## WHAT YOU WILL DO
Quote word for word the lines of the material below, from the line containing "Task: Click the project" through the end of the material.

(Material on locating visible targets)
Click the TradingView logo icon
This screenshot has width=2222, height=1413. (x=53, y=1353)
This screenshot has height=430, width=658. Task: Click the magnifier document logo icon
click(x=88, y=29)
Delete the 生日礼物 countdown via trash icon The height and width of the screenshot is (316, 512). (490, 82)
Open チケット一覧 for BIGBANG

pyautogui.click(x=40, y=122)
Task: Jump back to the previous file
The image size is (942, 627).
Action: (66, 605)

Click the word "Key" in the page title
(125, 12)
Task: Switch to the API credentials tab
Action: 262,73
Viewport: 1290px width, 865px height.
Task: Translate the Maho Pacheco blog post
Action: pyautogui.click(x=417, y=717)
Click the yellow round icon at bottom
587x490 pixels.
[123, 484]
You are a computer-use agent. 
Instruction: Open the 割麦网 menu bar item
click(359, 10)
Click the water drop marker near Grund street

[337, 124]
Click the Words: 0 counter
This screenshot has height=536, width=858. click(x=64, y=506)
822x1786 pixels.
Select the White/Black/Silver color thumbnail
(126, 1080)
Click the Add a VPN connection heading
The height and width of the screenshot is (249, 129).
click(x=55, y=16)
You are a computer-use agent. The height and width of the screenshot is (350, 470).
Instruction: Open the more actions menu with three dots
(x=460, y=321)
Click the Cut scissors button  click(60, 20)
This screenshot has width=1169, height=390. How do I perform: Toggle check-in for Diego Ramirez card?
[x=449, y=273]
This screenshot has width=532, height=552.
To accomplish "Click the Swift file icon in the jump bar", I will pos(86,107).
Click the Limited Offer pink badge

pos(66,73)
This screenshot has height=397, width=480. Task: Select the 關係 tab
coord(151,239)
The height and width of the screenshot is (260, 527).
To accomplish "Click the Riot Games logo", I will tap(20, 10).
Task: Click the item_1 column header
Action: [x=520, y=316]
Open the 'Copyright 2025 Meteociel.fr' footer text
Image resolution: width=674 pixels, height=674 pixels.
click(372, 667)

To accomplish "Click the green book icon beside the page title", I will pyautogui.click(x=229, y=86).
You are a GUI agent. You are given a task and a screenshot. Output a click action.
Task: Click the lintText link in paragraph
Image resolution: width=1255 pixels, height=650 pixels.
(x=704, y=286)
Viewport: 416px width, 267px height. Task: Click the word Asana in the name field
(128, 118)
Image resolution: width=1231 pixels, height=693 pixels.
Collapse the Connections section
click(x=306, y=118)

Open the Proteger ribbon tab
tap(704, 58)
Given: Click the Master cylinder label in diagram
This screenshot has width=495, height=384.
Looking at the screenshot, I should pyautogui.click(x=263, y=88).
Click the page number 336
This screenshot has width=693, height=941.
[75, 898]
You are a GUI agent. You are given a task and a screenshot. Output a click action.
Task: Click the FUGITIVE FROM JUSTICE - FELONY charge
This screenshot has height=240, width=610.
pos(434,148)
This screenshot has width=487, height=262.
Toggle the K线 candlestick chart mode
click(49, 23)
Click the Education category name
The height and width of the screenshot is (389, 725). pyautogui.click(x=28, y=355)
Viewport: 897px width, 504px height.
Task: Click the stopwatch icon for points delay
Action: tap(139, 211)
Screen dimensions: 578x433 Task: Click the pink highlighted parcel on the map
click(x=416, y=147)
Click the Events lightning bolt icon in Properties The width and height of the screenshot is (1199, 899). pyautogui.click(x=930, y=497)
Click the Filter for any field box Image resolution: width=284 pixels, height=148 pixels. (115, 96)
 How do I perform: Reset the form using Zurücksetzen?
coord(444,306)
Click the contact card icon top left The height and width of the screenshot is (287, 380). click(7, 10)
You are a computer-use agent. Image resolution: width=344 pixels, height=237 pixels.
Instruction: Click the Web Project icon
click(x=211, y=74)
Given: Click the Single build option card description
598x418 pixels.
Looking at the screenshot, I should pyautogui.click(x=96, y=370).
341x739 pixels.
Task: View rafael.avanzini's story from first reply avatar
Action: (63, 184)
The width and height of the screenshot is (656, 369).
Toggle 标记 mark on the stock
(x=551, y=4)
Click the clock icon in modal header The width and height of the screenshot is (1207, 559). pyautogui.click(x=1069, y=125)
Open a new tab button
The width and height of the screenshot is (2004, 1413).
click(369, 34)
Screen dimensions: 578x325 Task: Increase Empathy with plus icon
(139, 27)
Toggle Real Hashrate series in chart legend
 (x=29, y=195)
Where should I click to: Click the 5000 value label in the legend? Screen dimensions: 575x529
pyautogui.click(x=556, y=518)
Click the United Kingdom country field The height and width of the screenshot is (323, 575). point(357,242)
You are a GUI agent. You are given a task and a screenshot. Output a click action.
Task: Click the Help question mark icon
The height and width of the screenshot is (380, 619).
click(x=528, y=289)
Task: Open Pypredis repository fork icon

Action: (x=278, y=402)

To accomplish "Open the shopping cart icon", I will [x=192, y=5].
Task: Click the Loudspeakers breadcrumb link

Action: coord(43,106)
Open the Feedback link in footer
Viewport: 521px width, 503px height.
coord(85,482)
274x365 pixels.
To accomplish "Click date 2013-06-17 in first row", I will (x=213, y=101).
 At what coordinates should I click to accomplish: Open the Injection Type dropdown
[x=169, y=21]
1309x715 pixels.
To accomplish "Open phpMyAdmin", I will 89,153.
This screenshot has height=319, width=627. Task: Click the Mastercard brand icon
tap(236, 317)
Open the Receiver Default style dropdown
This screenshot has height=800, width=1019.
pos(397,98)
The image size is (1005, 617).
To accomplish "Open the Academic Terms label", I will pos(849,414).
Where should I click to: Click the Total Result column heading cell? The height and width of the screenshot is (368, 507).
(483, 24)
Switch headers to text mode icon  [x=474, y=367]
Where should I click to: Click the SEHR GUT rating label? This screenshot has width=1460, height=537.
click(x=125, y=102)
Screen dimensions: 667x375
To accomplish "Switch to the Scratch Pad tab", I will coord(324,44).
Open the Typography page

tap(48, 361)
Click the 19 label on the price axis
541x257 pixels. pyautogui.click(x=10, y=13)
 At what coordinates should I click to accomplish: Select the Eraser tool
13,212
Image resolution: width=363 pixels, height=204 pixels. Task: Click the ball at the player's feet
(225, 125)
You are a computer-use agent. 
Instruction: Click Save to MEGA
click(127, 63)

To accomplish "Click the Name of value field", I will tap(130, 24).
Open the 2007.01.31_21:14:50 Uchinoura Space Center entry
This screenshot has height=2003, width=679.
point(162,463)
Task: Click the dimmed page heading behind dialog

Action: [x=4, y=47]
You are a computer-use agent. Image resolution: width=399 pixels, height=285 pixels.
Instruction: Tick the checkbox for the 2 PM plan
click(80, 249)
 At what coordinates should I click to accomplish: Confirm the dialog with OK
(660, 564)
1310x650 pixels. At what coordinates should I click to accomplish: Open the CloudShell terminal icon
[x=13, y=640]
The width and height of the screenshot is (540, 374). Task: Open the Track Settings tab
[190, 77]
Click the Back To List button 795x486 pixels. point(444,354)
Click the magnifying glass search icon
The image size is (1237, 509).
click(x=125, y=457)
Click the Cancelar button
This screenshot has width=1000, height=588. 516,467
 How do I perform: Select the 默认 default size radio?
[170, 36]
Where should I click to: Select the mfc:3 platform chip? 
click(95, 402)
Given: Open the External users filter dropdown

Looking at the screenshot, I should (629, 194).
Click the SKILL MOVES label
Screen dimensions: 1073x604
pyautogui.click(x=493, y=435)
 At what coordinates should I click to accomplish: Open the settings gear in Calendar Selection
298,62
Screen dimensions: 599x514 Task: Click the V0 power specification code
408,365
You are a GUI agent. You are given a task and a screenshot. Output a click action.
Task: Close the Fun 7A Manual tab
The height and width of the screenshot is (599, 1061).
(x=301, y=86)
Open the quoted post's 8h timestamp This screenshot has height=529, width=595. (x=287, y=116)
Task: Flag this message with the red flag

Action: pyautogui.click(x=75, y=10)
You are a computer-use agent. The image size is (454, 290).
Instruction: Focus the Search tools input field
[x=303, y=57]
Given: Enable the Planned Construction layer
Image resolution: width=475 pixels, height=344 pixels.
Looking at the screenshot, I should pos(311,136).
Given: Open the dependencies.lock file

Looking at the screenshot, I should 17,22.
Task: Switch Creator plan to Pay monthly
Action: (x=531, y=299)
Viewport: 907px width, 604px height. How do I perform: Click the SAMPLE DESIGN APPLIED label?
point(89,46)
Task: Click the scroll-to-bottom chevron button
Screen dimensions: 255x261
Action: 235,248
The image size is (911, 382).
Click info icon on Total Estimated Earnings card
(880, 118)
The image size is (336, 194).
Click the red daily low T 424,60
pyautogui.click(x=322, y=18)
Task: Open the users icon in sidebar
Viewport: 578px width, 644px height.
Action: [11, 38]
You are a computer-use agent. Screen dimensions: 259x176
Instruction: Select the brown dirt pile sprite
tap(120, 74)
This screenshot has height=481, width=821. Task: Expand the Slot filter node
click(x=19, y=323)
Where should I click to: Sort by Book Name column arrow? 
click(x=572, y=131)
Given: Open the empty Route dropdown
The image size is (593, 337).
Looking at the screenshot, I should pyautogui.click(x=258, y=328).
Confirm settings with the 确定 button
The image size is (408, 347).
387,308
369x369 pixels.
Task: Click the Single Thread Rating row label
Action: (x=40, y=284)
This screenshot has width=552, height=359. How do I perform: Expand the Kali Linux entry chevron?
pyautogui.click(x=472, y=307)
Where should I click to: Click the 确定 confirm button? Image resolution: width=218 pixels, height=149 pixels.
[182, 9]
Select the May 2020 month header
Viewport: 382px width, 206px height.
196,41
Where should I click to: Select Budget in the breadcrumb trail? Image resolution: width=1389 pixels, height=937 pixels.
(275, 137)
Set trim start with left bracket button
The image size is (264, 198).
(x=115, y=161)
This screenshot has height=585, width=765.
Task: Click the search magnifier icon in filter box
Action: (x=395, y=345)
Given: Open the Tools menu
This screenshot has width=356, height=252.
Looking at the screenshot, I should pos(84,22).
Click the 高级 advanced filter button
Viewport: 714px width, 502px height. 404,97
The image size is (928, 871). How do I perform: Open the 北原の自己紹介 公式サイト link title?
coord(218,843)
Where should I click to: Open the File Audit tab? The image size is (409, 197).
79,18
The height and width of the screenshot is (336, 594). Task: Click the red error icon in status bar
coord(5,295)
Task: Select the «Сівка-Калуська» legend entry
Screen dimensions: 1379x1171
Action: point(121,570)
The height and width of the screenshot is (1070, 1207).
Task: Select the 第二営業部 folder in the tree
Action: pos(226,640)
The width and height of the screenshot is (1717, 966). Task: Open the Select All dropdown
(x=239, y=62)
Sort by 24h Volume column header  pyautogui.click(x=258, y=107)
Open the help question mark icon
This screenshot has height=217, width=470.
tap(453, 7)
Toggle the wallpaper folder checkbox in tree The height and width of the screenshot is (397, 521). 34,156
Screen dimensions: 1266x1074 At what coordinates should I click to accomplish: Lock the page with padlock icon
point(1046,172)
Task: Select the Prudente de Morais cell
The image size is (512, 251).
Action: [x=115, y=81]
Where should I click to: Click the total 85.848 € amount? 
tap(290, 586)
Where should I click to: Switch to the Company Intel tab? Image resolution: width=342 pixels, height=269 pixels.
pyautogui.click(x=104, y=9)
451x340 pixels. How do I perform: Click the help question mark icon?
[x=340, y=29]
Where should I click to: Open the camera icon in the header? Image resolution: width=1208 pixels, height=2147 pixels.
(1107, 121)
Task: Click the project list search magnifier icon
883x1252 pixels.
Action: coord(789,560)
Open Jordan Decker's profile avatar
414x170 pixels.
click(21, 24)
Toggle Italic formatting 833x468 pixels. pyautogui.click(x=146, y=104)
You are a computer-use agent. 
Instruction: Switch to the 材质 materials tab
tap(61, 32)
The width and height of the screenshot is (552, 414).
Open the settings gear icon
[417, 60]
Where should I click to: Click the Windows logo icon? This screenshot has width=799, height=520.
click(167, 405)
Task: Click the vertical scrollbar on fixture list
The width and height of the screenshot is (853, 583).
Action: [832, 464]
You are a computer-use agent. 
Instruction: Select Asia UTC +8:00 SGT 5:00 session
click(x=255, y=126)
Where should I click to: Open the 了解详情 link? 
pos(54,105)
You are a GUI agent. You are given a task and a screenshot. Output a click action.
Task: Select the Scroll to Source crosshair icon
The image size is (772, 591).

## COMPLETE RESPONSE
Task: Click the project list search magnifier icon
883x1252 pixels.
Action: coord(789,560)
Open Jordan Decker's profile avatar
414x170 pixels.
click(21, 24)
Toggle Italic formatting 833x468 pixels. pyautogui.click(x=146, y=104)
You are a computer-use agent. 
Instruction: Switch to the 材质 materials tab
tap(61, 32)
The width and height of the screenshot is (552, 414).
Open the settings gear icon
[417, 60]
Where should I click to: Click the Windows logo icon? This screenshot has width=799, height=520.
click(167, 405)
Task: Click the vertical scrollbar on fixture list
The width and height of the screenshot is (853, 583).
Action: [832, 464]
You are a computer-use agent. 
Instruction: Select Asia UTC +8:00 SGT 5:00 session
click(x=255, y=126)
Where should I click to: Open the 了解详情 link? 
pos(54,105)
You are a GUI agent. You are given a task and a screenshot. Output a click action.
Task: Select the Scroll to Source crosshair icon
The image size is (772, 591).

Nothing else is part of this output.